_YOUR INSTRUCTIONS_
Using the records below, write out again exactly the lines that begin at the line containing "Place cursor on print(len(a))" and end at the line containing "You are a computer-use agent. Viewport: 1215px", and no other lines.

[Saved entries]
────────────────

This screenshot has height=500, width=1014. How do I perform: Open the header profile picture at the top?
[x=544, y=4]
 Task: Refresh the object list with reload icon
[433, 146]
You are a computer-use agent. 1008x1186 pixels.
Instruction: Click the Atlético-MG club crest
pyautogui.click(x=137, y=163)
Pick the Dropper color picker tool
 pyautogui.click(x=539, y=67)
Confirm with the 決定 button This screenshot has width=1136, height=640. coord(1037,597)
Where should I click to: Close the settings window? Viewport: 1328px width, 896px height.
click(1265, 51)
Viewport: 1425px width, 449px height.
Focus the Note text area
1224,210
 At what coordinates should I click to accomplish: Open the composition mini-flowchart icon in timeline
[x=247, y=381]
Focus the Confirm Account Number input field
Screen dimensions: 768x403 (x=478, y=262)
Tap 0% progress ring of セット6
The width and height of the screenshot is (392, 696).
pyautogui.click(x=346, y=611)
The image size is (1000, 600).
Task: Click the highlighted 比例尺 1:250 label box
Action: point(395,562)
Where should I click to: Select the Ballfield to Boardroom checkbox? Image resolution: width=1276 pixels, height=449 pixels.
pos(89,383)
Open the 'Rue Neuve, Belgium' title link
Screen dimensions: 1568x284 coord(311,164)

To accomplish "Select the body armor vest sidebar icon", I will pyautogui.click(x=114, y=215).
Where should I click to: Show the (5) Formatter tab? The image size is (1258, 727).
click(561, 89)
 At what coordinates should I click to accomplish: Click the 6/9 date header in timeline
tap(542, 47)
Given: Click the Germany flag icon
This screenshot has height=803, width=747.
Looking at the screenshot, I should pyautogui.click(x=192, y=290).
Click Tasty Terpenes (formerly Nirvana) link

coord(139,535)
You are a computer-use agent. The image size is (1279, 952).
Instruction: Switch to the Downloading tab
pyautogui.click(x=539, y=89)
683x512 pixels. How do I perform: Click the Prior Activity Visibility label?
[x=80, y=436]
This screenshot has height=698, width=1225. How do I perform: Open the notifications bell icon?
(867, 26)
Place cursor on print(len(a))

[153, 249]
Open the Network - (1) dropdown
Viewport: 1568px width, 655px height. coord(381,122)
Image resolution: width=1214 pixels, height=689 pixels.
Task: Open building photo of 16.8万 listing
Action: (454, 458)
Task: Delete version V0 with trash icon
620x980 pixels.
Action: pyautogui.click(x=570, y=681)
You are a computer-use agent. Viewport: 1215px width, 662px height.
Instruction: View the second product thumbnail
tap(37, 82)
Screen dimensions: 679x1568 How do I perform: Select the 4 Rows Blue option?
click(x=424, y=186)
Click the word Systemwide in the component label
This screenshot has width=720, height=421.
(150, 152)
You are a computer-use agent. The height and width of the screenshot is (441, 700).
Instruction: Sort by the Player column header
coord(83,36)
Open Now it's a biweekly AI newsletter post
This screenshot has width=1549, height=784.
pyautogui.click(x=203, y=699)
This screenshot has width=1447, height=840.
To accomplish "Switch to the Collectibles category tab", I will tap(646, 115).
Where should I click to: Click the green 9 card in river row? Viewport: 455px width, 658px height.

────────────────

_EXERCISE RESULT_
Place cursor on print(len(a))

[153, 249]
Open the Network - (1) dropdown
Viewport: 1568px width, 655px height. coord(381,122)
Image resolution: width=1214 pixels, height=689 pixels.
Task: Open building photo of 16.8万 listing
Action: (454, 458)
Task: Delete version V0 with trash icon
620x980 pixels.
Action: pyautogui.click(x=570, y=681)
You are a computer-use agent. Viewport: 1215px width, 662px height.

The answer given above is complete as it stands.